**Selected extract**
···
Researchers at Werewolf Therapeutics are developing an engineered IL-2 molecule that tackles the same problems as countless other biotechnology companies pitting themselves against pharma behemoths like Sanofi.
“There’s so many super cool [IL-2] agonists that have been designed to bind with higher affinity,” said Hanks. “What’s so special about this one in particular?”
Turning IL-2 into a predatory protein
Cynthia Seidel-Dugan, Chief Scientific Officer at Werewolf Therapeutics, thinks the key to their IL-2 molecule, WTX-124, is its selective activity.
“The whole concept is optimizing the half-life so that we can achieve good tumor exposures, but keeping the molecule inactive in the periphery while activating the full biology of the cytokine once it's released in the tumor. We think that differentiates us from the other approaches,” said Seidel-Dugan.
WTX-124 has three primary parts that dictate its therapeutic function: a half-life extension domain, a native IL-2 protein, and an inactivation domain. The inactivation domain prevents IL-2 from binding to the beta and gamma IL-2 receptor subunits, preventing IL-2 activation of effector T cells and NK cells. When the molecule enters the tumor microenvironment, the inactivation domain and half-life extension domain are removed through cleavage by a tumor-specific protease.
“We had extensive discovery efforts to identify linkers that had the exact profile we were interested in,” said Seidel-Dugan. They wanted linkers that were very stable in circulation, not activated in normal tissues, but then efficiently activated once they reached the tumor microenvironment via tumor-selective proteases.
Seidel-Dugan emphasized that the IL-2 molecule released in tumors is native IL-2, rather than an engineered version, something unique to their design.
Randi Isaacs, Chief Medical Officer at Werewolf Therapeutics, added that in addition to the potential for systemic delivery, the increased half-life garnered by the half-life extension domain may offer convenience to patients and clinicians.
···
**Data shown**
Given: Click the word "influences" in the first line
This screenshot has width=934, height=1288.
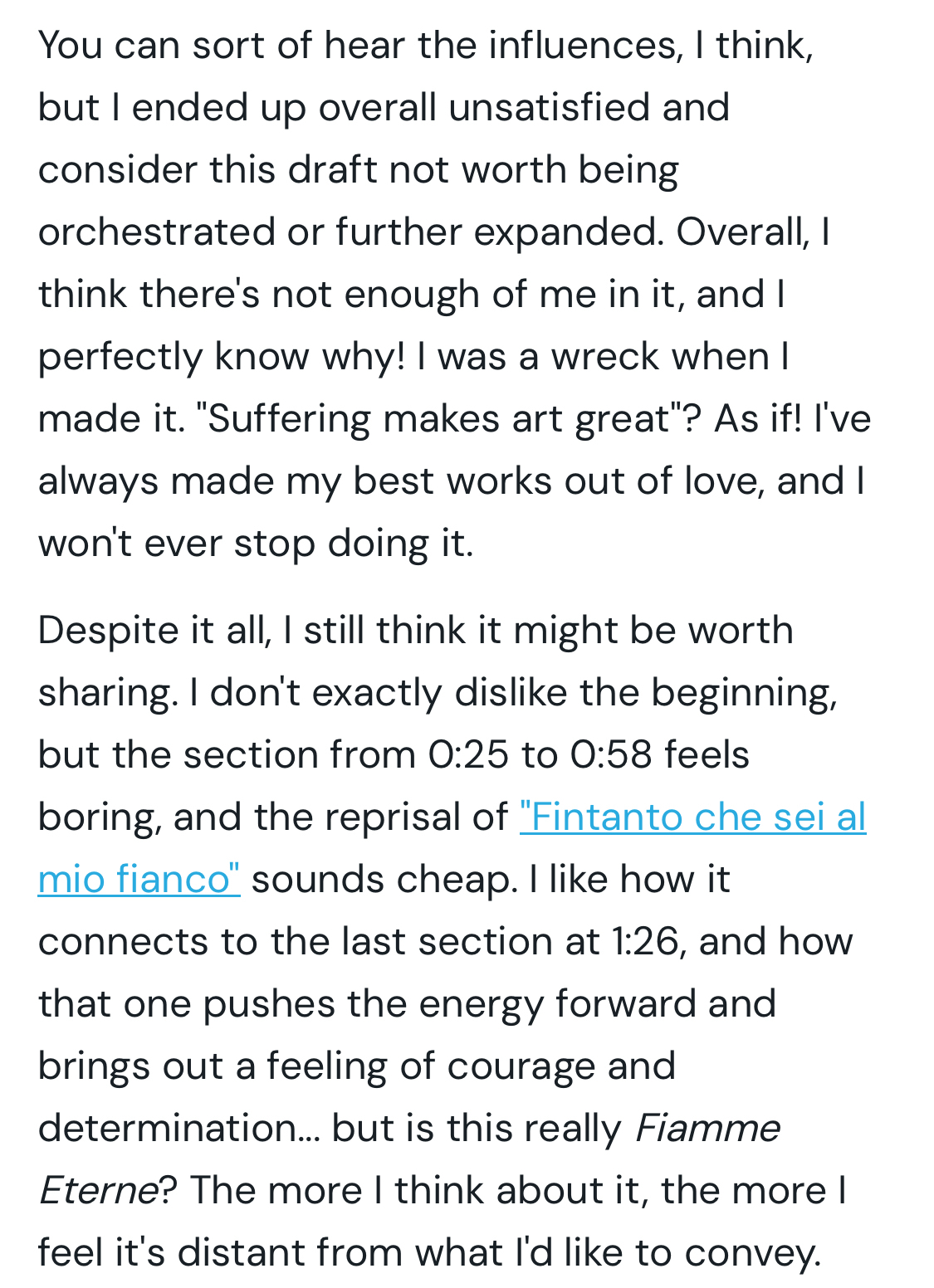Looking at the screenshot, I should click(582, 46).
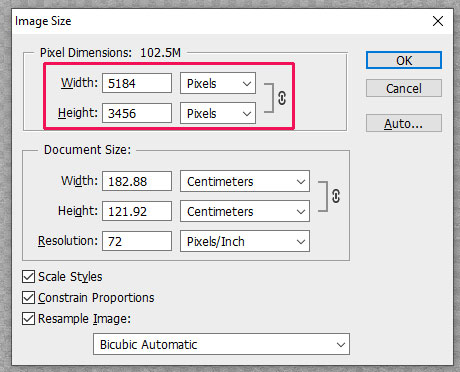Disable the Resample Image checkbox
This screenshot has height=372, width=460.
[28, 319]
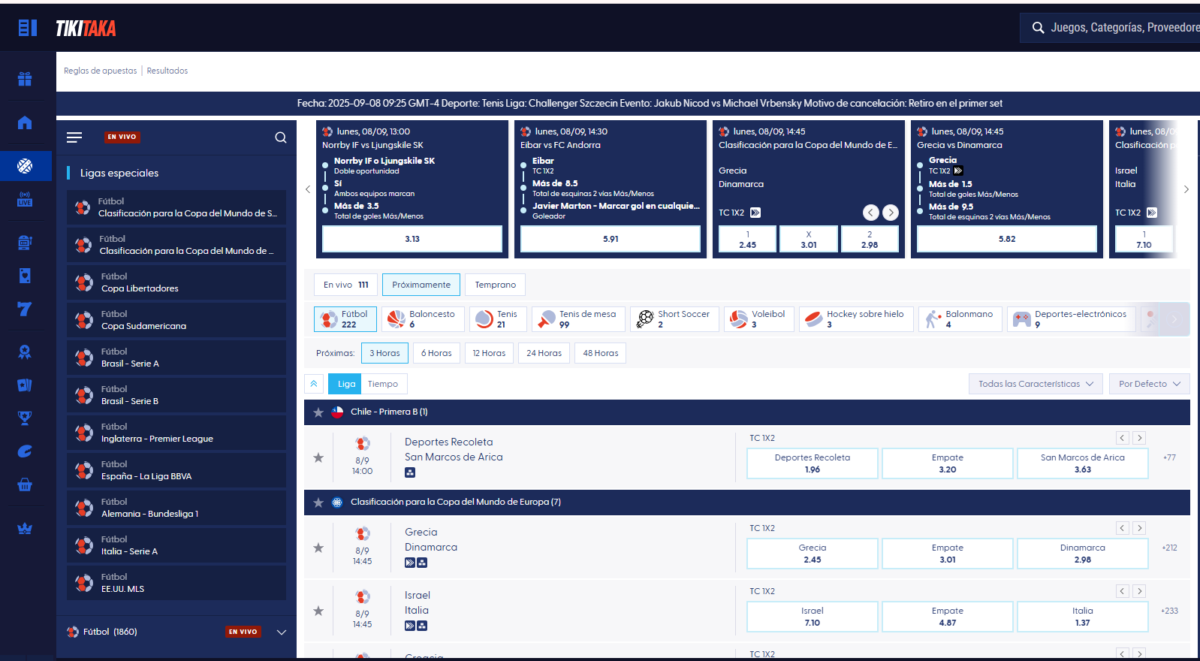Open the Todas las Características dropdown

[x=1036, y=384]
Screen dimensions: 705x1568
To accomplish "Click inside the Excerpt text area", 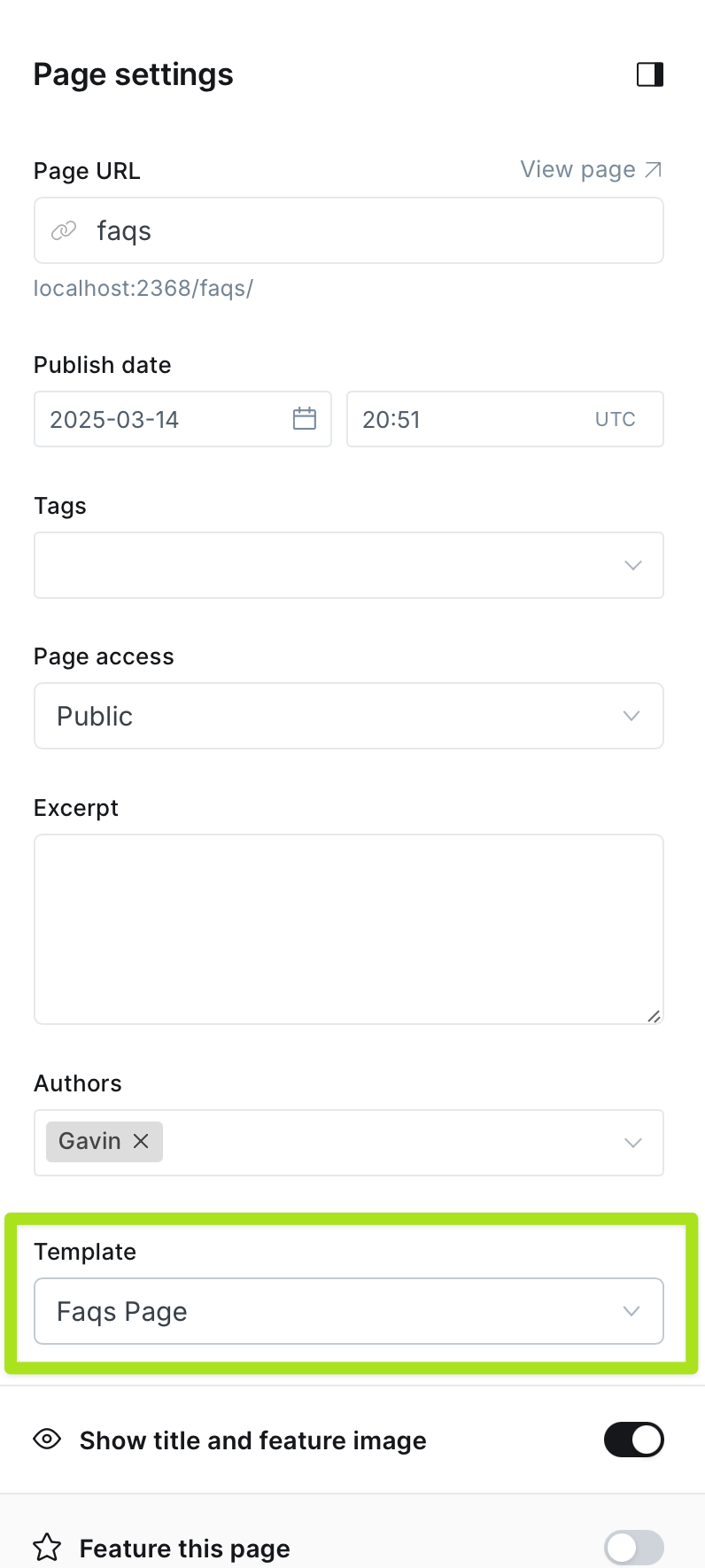I will (349, 928).
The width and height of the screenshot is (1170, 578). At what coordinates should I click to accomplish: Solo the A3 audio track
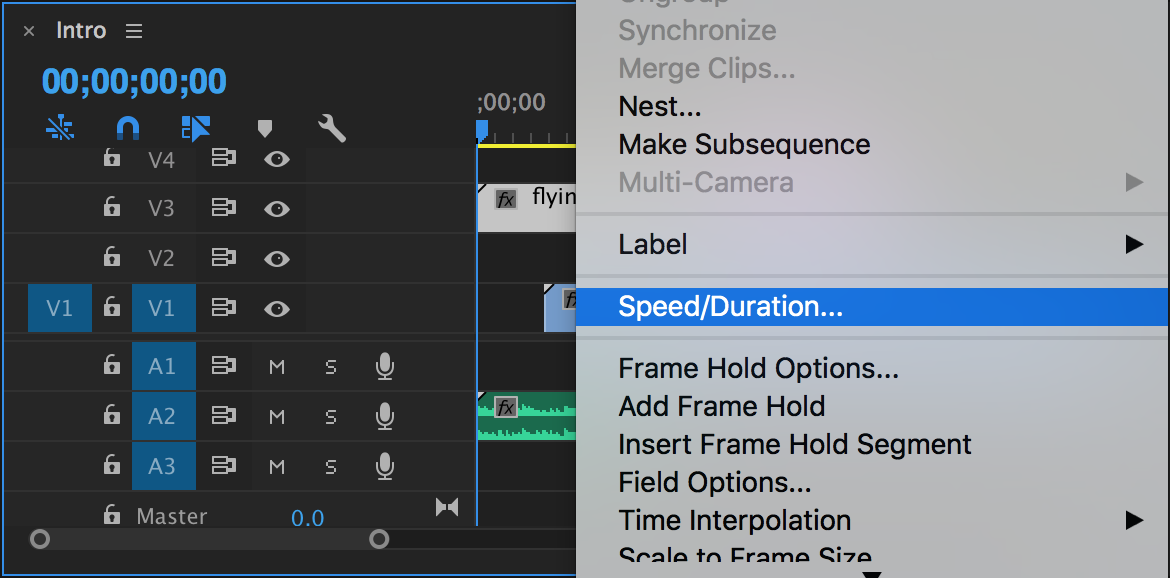coord(331,465)
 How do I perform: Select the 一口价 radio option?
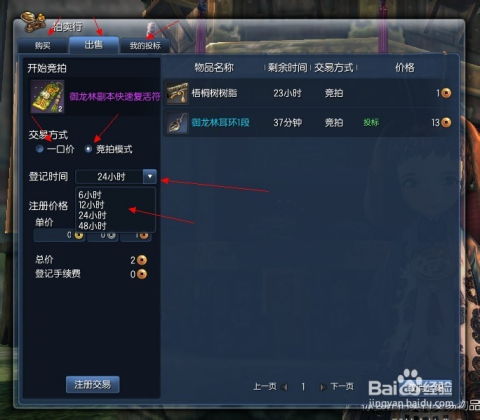(x=40, y=149)
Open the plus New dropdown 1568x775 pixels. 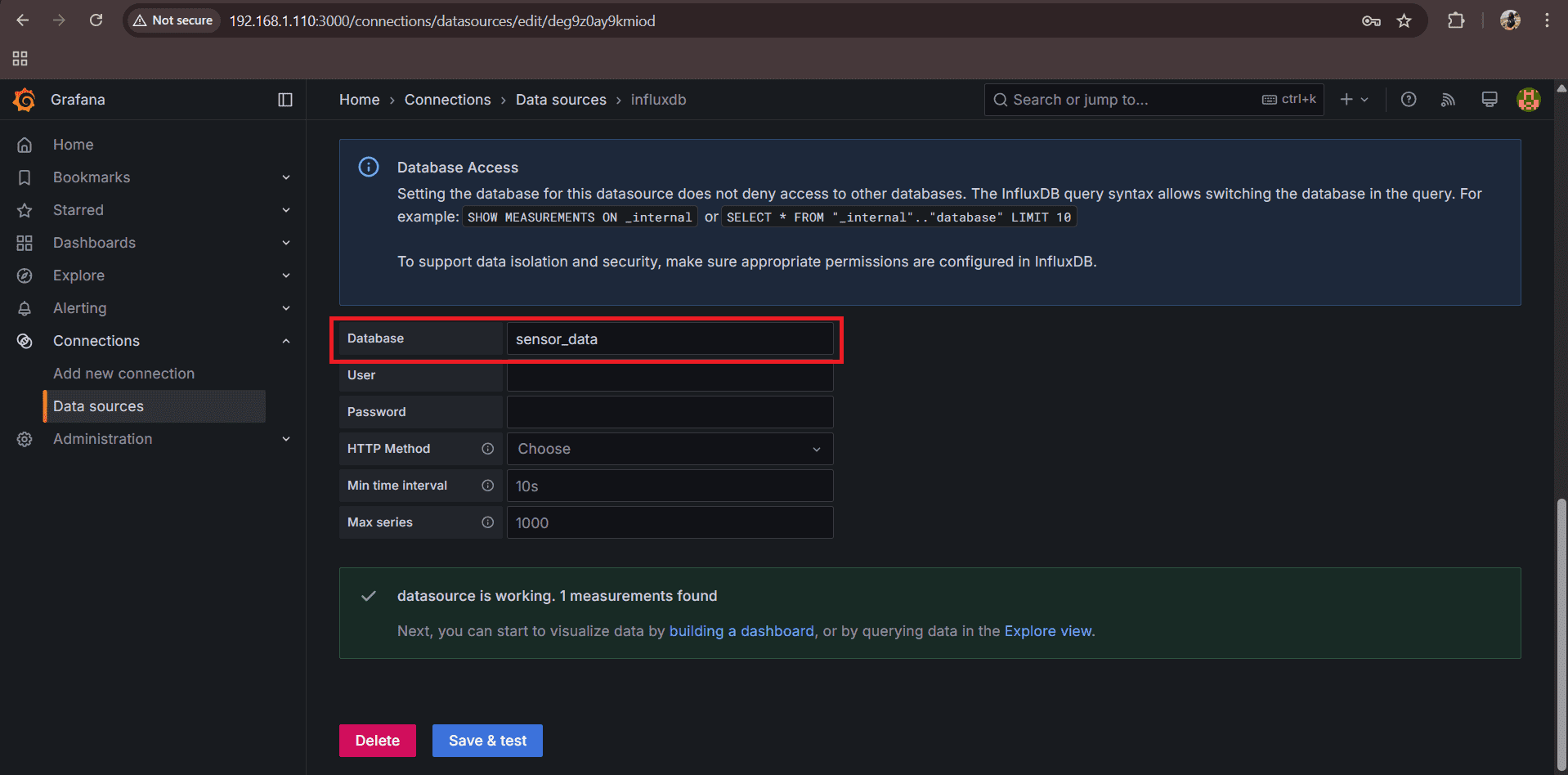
···
**Task instructions**
1 > Quote the WTX-124 passage starting at "Seidel-Dugan emphasized that" and ending at "to their design.".
2 > Answer these questions using the WTX-124 passage:
(a) Who is the Chief Scientific Officer at Werewolf Therapeutics?
(b) What removes the inactivation domain and half-life extension domain in the tumor microenvironment?
(c) What position does Randi Isaacs hold at Werewolf Therapeutics?
3 > Carry on writing the WTX-124 passage from the point where it stops.
The records are separate material and are unrelated to the WTX-124 passage.

**Exercise results**
1 >
Seidel-Dugan emphasized that the IL-2 molecule released in tumors is native IL-2, rather than an engineered version, something unique to their design.

2 >
(a) Cynthia Seidel-Dugan
(b) Cleavage by a tumor-specific protease
(c) Chief Medical Officer

3 >
“For oncology patients, certainly in terms of combinations with standards of care, because of the half-life extension domain, it can be delivered infrequently. It’s a very acceptable regimen. We expect to deliver the compound every two to three weeks in the clinic, which matches very nicely with combinations and other cytokines, checkpoint inhibitors, immunotherapeutic agents, or other standards of care,” said Isaacs.
Preclinical studies in mice showed WTX-124 could effectively reduce tumor size without the nasty side effects seen with classic IL-2 therapy. They also found increased numbers of effector T cells. Based on these results, they think WTX-124 will work as a monotherapy when they start running clinical trials towards the end of the year or early next year.
Werewolf Therapeutics isn’t just in the IL-2 business though. The team at Werewolf Therapeutics wants to use their selectively active engineered system to develop other effective, non-toxic cytokine therapies. They collectively call these INDUKINE molecules.
Another INDUKINE molecule in development, WTX-330, aims to deliver another interleukin, IL-12 to fight tumors. IL-12 not only activates effector T cells and NK cells without activating regulatory T cells, but it also prevents the formation of new vessels, cutting off the tumor’s food supply and slowing its growth. Although IL-12 works well in mice, it’s too toxic to use in humans (2).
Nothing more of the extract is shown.